## Input
⟨

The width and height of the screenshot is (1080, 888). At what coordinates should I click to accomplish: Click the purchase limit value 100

⟩
⟨

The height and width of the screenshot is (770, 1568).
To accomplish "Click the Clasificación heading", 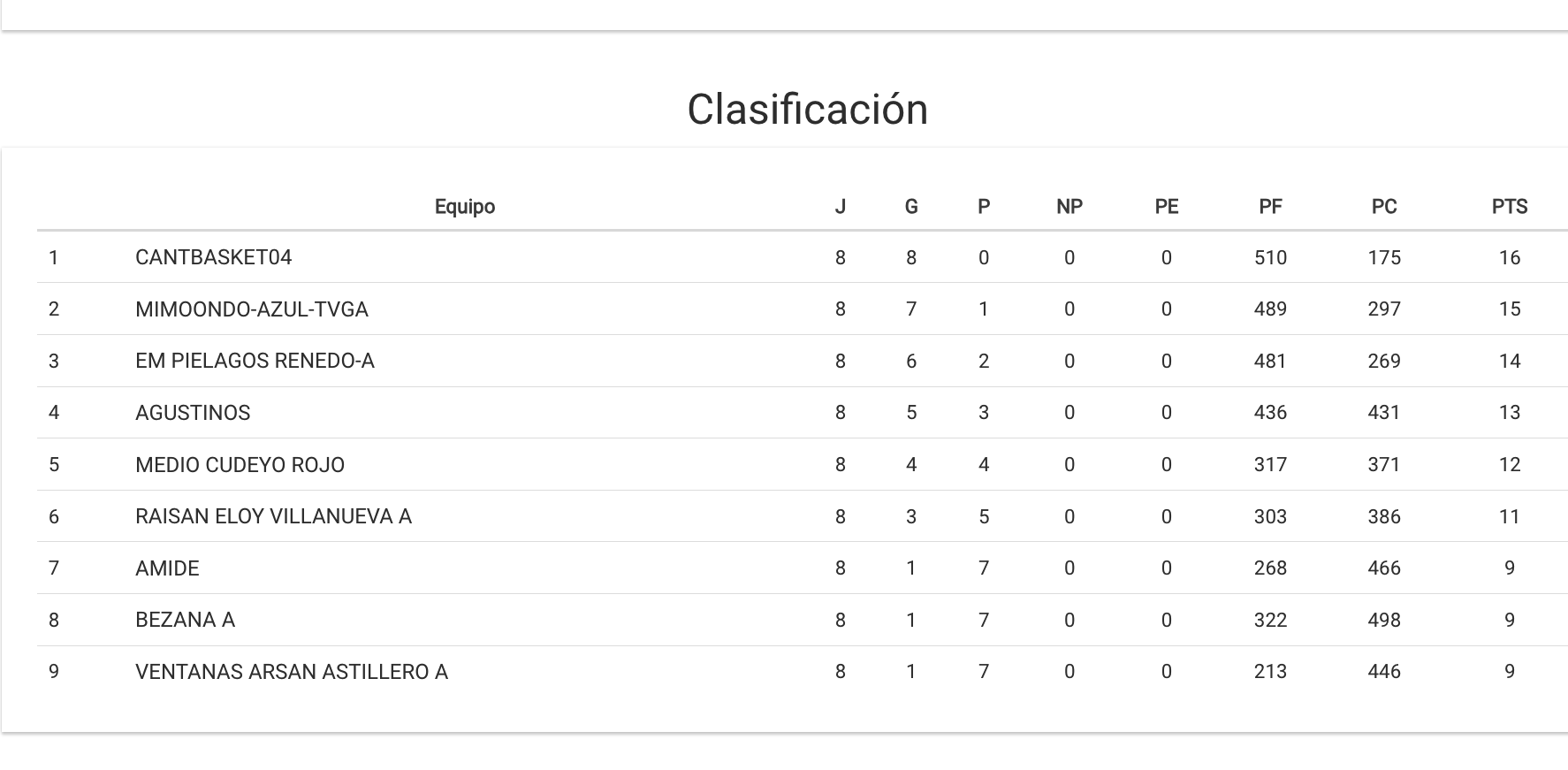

⟩
⟨

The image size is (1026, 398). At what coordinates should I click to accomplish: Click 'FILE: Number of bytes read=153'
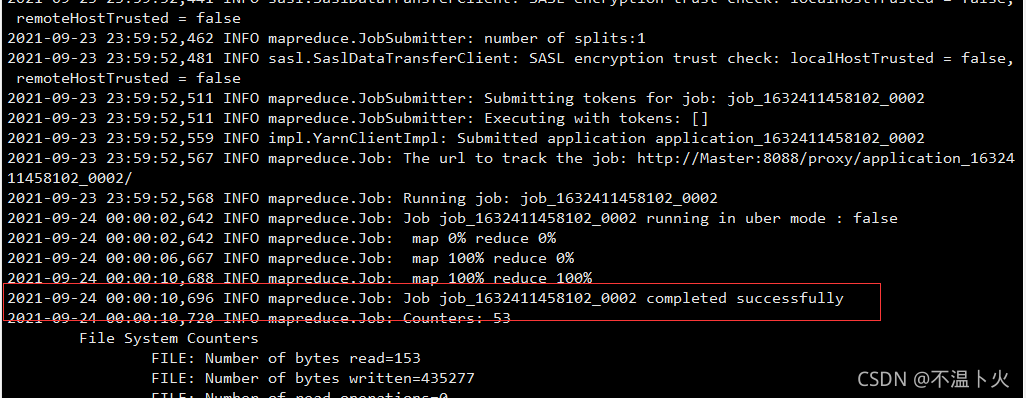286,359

⟩

## Task statement
Pick every line containing the word "screenshot" out of the material, and copy those lines.

## Response below
The width and height of the screenshot is (1080, 888). At what coordinates should I click to accomplish: Click the purchase limit value 100
The height and width of the screenshot is (770, 1568).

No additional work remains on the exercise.